SSD Linux Tweaks2012-12-05 (updated: 2015-02-23) by Philip
Tags: Linux, ssd
Solid State Drives have already become one of the best computer upgrades money can buy. Most current OSes add some functionality to accommodate SSDs (like TRIM), however, there is much left for the user to manually enable and tweak. This article explores all the important aspects of tuning Linux for best possible SSD performance by enabling TRIM support, choosing the right filesystem type, aligning partitions, reducing unnecessary small disk writes for longer SSD endurance, and more.

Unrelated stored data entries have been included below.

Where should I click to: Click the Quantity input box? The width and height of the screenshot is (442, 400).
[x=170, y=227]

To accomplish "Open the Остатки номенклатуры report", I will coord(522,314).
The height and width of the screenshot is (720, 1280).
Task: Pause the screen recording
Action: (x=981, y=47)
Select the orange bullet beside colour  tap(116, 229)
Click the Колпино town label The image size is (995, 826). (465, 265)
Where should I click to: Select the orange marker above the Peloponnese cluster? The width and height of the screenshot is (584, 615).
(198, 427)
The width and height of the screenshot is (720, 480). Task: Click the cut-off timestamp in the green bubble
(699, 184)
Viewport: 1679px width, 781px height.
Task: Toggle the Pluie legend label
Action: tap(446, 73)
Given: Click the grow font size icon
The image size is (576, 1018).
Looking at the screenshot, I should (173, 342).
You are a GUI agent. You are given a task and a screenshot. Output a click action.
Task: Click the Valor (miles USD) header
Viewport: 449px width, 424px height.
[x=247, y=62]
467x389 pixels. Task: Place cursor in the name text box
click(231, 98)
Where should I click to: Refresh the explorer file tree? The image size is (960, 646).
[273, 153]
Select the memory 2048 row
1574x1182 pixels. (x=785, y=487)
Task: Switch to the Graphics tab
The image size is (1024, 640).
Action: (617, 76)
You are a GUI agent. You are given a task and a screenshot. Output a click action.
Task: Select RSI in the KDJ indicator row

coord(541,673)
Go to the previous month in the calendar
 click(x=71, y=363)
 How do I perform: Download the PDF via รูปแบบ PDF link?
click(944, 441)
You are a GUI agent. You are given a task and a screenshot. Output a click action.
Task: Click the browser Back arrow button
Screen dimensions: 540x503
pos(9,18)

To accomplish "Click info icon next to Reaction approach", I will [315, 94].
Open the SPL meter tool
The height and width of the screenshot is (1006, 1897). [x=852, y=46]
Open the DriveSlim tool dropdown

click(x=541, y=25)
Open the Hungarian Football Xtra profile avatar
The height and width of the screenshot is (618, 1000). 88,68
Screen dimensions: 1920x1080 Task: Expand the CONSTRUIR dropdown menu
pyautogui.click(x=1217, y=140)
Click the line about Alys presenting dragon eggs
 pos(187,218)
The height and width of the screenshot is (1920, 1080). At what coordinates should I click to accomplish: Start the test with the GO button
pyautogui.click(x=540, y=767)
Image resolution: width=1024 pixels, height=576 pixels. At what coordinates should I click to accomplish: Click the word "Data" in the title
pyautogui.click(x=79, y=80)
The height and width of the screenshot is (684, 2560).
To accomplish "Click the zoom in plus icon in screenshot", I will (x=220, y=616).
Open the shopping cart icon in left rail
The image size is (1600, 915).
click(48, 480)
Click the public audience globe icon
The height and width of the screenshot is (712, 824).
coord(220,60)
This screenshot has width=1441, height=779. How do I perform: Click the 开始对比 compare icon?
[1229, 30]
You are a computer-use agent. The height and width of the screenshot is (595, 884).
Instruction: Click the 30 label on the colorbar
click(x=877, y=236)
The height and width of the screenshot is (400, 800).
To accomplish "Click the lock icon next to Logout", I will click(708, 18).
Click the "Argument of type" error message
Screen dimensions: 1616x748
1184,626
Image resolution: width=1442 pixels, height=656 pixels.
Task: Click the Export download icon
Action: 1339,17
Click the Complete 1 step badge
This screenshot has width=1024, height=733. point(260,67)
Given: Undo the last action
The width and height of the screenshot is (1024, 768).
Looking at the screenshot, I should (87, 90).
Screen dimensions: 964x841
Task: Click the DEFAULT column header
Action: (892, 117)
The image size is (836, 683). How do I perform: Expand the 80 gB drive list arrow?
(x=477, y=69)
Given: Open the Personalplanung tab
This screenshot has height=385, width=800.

Proper alignment of partitions is very important for SSDs, as it avoids excessive read-modify-write cycles. Older partitioning tools were optimized for hard disk drives (with disks, cylinders and heads) rather than SSDs with different NVM page and block sizes. Newer partitioning tools typically align partitions to start at 1MB marks, This covers all common SSD page and block size scenarios, as it is divisible b 1MB, 512KB, 128KB, 4KB and 512 bytes. Most recent Linux distributions already take into account SSDs and align partitions correctly, however, you may want to check to make sure. We will assume that your SSD is at /dev/sda in the following examples.
Check your partitons on /dev/sda with the command:
fdisk -lu /dev/sda
Note that there are 2048 clusters in a Megabyte. For each partition in the output of this command, look at the "Start" column and make sure it is divisible by 2048 (2048 clusters in a MB). If the result is an integer, your partition is aligned properly to 1MB.
To see your SSDs physical and logical block size, look at the following pseudo files:
With SSDs, whenever you write data to the disk, it must first erase any data in the sectors it's writing to, slowing the drive. Modern operating systems and SSDs support TRIM to keep the SSD from slowing down over time.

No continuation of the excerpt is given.